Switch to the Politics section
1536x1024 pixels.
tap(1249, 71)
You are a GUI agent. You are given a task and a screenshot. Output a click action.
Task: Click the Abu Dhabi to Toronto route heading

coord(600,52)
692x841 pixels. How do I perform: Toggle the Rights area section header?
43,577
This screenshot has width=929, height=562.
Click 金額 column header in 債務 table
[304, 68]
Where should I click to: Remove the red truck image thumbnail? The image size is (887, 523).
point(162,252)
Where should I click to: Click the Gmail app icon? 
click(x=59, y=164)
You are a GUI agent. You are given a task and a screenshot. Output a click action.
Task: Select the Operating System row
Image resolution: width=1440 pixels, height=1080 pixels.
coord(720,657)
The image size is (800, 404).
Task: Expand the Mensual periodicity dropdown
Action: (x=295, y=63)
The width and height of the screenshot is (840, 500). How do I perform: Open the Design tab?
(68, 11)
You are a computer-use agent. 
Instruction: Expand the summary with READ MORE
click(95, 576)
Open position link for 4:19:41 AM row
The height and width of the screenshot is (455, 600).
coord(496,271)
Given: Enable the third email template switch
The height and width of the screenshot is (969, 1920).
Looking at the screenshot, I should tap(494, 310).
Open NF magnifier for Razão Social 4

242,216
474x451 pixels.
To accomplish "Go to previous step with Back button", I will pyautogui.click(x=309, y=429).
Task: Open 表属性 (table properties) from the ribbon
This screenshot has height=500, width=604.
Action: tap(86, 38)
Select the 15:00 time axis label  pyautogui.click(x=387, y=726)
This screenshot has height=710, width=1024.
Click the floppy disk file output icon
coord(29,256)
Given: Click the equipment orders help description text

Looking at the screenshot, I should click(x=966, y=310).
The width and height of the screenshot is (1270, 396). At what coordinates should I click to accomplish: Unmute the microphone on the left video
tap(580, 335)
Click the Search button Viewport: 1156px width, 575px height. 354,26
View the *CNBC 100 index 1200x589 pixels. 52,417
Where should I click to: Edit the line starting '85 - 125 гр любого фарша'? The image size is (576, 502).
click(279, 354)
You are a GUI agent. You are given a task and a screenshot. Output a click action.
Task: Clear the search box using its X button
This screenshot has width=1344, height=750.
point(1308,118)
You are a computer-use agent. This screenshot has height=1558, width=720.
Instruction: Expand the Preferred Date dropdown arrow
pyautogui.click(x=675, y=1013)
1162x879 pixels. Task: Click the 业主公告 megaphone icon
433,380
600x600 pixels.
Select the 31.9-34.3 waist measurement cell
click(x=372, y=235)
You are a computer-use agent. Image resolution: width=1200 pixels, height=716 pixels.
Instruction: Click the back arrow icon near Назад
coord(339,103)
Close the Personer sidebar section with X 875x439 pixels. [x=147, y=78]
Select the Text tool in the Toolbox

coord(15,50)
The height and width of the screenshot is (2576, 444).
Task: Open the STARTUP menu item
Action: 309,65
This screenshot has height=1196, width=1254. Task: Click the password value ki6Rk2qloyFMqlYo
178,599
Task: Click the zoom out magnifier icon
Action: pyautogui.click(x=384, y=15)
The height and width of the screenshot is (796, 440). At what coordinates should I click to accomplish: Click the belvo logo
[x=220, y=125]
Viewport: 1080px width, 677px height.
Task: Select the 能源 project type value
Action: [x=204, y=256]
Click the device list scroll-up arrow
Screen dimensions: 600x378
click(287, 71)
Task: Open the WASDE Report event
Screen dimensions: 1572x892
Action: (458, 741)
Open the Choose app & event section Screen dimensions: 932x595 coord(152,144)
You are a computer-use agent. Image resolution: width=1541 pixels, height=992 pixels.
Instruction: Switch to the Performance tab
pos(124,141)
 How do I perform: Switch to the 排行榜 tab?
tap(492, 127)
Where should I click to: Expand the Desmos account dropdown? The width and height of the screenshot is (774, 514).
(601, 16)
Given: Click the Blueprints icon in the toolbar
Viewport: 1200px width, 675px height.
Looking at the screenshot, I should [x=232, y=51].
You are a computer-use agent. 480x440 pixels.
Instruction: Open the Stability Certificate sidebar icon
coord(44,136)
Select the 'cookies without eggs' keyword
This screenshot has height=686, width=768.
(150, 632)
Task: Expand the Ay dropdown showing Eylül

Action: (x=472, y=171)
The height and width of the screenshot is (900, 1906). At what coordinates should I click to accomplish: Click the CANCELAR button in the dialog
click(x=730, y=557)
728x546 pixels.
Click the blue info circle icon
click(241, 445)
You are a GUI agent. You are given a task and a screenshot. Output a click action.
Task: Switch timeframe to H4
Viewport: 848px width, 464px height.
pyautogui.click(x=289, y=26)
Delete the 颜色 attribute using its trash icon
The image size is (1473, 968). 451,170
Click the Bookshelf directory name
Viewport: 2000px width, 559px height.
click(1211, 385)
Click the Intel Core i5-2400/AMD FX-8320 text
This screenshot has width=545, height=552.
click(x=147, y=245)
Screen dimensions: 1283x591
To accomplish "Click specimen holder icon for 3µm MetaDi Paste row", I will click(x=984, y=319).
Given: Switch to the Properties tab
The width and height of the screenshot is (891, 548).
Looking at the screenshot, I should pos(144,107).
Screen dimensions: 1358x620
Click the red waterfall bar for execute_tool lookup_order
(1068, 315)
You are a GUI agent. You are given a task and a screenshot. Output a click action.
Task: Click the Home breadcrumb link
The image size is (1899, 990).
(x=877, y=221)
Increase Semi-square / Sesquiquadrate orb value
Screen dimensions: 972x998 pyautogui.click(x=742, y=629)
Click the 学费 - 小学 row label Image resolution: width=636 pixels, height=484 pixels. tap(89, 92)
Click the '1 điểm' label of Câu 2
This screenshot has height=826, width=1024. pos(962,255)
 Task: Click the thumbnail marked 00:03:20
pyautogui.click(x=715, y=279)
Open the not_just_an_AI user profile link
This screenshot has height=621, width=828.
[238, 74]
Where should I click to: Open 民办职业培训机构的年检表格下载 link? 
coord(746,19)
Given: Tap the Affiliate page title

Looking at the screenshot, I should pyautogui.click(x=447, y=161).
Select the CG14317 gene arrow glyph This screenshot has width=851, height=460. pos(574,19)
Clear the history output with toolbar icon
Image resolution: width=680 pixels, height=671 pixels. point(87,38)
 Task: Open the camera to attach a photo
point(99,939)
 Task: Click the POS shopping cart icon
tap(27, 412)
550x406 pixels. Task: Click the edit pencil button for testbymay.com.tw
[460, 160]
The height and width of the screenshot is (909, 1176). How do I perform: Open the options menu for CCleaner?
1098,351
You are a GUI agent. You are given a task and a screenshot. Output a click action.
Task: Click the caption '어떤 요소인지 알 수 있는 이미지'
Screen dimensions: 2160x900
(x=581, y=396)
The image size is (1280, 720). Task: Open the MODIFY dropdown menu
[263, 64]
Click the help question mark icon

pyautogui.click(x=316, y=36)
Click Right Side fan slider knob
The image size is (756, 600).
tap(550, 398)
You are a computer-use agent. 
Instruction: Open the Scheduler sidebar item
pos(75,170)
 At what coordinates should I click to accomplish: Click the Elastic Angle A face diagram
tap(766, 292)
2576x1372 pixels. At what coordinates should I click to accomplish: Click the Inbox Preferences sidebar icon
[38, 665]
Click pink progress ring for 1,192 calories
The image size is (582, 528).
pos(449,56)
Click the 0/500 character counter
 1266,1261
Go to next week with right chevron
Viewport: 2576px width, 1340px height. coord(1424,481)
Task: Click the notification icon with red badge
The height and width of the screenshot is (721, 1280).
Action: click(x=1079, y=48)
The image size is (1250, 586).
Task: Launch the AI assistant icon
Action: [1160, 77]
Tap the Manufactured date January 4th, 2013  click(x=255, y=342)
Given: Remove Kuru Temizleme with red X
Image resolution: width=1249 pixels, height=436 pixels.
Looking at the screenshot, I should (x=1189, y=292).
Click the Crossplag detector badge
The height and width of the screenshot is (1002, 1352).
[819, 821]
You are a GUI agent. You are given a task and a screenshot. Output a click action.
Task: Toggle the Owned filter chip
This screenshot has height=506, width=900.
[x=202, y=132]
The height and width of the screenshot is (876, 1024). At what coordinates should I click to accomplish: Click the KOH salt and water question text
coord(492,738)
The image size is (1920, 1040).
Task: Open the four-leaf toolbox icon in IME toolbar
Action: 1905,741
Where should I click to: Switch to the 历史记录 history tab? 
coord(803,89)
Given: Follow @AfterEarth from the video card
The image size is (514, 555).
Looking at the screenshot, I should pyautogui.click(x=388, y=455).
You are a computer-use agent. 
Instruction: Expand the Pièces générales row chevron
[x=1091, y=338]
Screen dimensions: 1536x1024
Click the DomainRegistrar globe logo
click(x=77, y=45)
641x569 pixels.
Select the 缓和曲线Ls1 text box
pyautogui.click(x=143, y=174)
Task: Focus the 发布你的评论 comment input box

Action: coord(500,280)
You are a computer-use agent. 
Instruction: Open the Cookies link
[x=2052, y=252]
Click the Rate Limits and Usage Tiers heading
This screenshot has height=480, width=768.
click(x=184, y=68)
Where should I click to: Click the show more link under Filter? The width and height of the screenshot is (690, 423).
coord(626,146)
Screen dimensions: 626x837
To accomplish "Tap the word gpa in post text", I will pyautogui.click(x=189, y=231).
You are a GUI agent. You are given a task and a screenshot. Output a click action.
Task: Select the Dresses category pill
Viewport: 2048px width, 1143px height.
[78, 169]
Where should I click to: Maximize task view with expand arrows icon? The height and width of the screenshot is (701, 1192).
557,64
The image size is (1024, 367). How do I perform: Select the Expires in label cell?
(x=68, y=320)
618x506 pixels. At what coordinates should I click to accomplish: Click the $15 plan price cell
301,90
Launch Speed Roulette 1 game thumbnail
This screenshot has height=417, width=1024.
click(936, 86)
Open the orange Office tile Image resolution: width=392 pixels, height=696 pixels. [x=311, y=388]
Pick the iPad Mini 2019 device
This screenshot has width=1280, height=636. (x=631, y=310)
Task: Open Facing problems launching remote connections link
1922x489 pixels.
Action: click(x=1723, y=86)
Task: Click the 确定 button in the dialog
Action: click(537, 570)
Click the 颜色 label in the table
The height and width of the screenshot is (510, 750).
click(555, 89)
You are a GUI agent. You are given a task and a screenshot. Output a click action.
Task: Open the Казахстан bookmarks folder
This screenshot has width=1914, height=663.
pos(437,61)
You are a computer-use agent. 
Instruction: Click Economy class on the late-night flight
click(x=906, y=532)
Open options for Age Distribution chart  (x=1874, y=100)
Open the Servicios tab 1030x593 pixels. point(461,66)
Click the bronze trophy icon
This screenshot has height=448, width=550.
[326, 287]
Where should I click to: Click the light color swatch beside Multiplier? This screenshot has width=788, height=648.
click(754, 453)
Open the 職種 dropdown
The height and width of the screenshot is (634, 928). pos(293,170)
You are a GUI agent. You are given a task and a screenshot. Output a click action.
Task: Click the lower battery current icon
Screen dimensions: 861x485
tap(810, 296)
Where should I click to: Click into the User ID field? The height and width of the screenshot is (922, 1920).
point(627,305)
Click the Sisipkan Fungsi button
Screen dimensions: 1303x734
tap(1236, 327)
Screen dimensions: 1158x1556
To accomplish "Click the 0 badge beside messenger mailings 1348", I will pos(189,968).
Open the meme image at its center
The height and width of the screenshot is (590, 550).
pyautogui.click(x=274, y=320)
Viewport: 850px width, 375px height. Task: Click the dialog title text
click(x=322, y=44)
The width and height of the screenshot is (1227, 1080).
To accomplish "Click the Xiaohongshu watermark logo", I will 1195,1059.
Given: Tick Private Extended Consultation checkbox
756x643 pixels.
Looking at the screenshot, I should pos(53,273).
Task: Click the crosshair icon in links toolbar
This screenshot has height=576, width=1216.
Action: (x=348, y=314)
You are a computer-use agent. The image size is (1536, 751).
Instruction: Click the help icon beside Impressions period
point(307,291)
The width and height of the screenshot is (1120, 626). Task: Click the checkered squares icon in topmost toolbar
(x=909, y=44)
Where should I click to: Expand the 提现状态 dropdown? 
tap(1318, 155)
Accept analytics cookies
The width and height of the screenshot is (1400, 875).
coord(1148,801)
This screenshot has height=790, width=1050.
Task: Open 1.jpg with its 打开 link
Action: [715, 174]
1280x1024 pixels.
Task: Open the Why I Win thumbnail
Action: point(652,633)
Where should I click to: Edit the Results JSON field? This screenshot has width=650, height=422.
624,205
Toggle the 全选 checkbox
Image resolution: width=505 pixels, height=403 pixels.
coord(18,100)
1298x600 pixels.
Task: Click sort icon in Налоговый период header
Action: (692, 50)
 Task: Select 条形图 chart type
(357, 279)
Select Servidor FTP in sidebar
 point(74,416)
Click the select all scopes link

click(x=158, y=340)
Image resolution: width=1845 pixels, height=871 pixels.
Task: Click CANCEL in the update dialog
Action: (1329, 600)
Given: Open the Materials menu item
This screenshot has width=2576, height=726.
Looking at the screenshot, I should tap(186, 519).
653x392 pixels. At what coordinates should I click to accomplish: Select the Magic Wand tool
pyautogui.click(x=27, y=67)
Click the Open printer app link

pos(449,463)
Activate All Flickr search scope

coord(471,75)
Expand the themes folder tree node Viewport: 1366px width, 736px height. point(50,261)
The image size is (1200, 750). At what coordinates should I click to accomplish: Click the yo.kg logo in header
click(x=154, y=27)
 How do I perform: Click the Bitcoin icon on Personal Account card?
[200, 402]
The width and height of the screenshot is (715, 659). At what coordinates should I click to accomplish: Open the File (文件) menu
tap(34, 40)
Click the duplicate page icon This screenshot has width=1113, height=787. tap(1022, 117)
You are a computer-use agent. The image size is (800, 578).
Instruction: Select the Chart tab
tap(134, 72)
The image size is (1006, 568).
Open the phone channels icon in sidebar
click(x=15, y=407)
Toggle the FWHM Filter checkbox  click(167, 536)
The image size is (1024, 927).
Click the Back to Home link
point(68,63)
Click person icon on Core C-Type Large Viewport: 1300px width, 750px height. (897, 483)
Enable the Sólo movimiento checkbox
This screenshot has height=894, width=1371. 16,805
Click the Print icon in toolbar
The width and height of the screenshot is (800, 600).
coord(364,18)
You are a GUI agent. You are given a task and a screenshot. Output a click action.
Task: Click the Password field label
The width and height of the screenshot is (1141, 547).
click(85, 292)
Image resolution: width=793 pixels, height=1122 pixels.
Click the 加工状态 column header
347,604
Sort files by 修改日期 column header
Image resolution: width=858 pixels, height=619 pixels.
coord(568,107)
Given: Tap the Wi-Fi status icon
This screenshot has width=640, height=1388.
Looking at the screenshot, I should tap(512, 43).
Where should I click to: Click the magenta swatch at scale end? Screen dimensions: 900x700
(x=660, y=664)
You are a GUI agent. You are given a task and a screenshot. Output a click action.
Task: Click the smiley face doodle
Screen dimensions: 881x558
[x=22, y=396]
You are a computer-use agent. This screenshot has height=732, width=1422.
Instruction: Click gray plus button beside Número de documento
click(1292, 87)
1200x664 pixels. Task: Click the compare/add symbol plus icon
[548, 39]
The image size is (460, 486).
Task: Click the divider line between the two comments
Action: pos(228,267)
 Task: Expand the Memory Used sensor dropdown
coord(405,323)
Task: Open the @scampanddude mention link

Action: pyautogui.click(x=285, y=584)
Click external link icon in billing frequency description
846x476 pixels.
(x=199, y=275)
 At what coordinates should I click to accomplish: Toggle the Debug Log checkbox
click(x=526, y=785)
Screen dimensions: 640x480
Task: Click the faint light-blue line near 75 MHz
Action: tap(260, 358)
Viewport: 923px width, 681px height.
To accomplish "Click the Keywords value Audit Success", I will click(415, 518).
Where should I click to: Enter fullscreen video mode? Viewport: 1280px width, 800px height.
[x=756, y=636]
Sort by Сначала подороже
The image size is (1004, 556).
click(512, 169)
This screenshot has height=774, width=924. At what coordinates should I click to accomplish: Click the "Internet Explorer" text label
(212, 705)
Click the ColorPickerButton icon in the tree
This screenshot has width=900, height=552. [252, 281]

++++++

Task objective> Starting at the line above that contains "The width and height of the screenshot is (840, 500).", repeat each line exactly up to and including the line that contains "Given: Enable the third email template switch", and stop there.

Expected answer>
The width and height of the screenshot is (840, 500). How do I perform: Open the Design tab?
(68, 11)
You are a computer-use agent. 
Instruction: Expand the summary with READ MORE
click(95, 576)
Open position link for 4:19:41 AM row
The height and width of the screenshot is (455, 600).
coord(496,271)
Given: Enable the third email template switch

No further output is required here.